Talking about the collaboration, Paulo is overjoyed with the result, saying, “To have A Boogie Wit Da Hoodie on board makes me very happy. He gives the track an incredible touch and flow" while A Boogie Wit Da Hoddie added, “I was mad excited when I got the call from Paulo Londra. I’ve been a big fan for a minute and I’m glad to be a part of this song.”
Paulo's origins aren't what you think, however, as he was inspired to begin rapping by Eminem, and actually picked up battle rapping. Speaking to Billboard, he outlined what set him apart, even in the early days, saying, “[My lyrics] made me stand out in rap battles,” he says. “I tried to leave aggressiveness to the side and win with other things, be it sound or fluidity. Some people criticized me, but I liked to do things differently.” He added to this in conversation with Tidal, saying, "Yes, I always liked music. I recognize that my first strong closeness was clearly with the battles, not with music and songs. But from the battles one could appreciate many lyrics, artists who also implemented song in their battles, and there I began to know everything and know other bands. That’s how it came about."
This positivity comes through in his music, and is something that he focuses on conveying. Speaking to Billboard Argentina about one of his biggest hits, Adan y Eva, Paulo said "I want to put subjects that many people do not include. Almost nobody sings that he is happy. They say 'I'm bad now' and things like that. I do not know if it's because it sells more; what do I know? It makes me want to do what nobody does."
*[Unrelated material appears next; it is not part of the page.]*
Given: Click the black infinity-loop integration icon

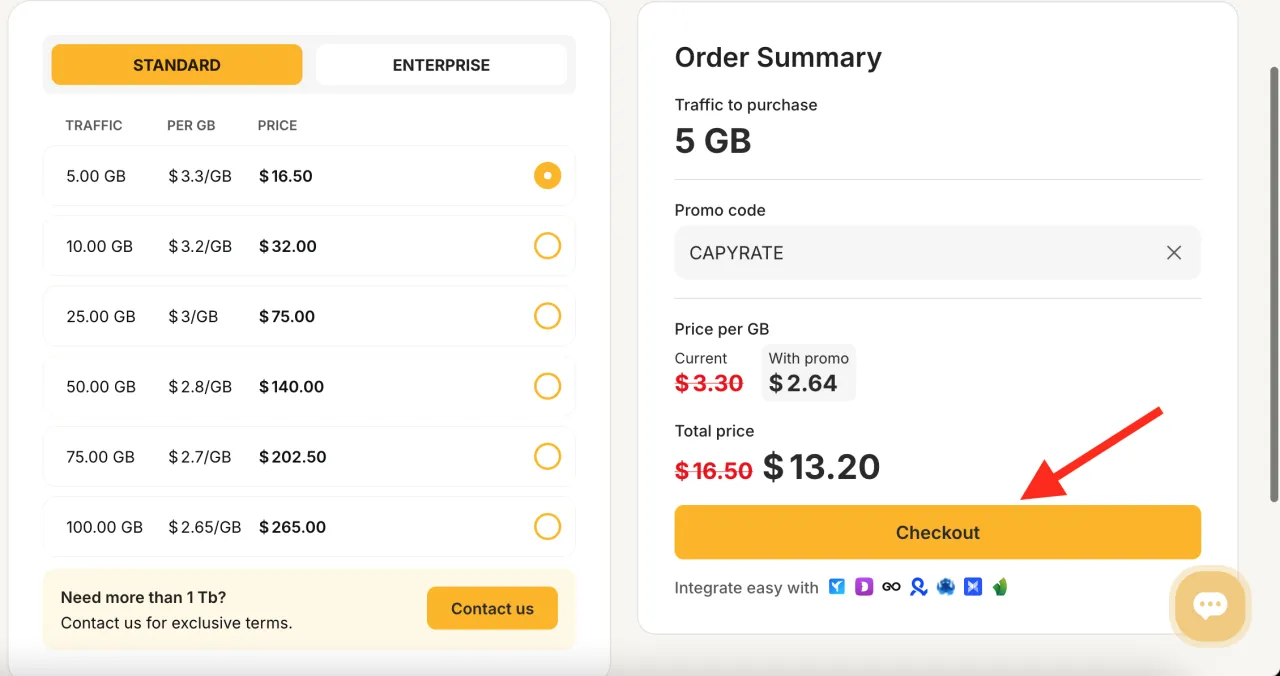Looking at the screenshot, I should point(891,587).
He also described how he felt upon its release, saying, "I had, most of all, anxiety and a lot of excitement for Adan y Eva. I liked what I created there. I had to get it out! Obviously, I am always surprised by how people receive the songs. They think and critique. I love seeing the video reactions. That makes me very happy. The numbers on the charts make me happy too. I get anxious to go to the street and see the reaction of the people.
He was first noticed for his song, Relax, which he described the making of to Billboard, saying, "It was born for a competition. I was not busking anymore. It was a recording at the CBArte studio in Córdoba with Biblio El Nagual. I remember that I was terribly excited with the music, as always, improvising, and I said to myself: "Why don't we try it?"
"There, I wrote something. I searched for a beat on YouTube [Patience by the Dutchman Teun de Kruif, better known as Tantu Beats], I recorded it, and the first thing I did was show it to friends like Alan, who is now my DJ and accompanies me everywhere. He said yes, I had to get it out, it was good. I had to cheer up. If it gave me pleasure to make music, let it go, I did not have to be ashamed of what I liked to do. That's how it went."
There's no telling what the future holds for Paulo, given his already impressive discography, he might just became rap's next superstar. Whatever happens, he's a force to be reckoned with, and someone that's as positive when writing a song as he is anywhere else. He's on the path to stardom, and he might just become rap's nicest artist while he's at it.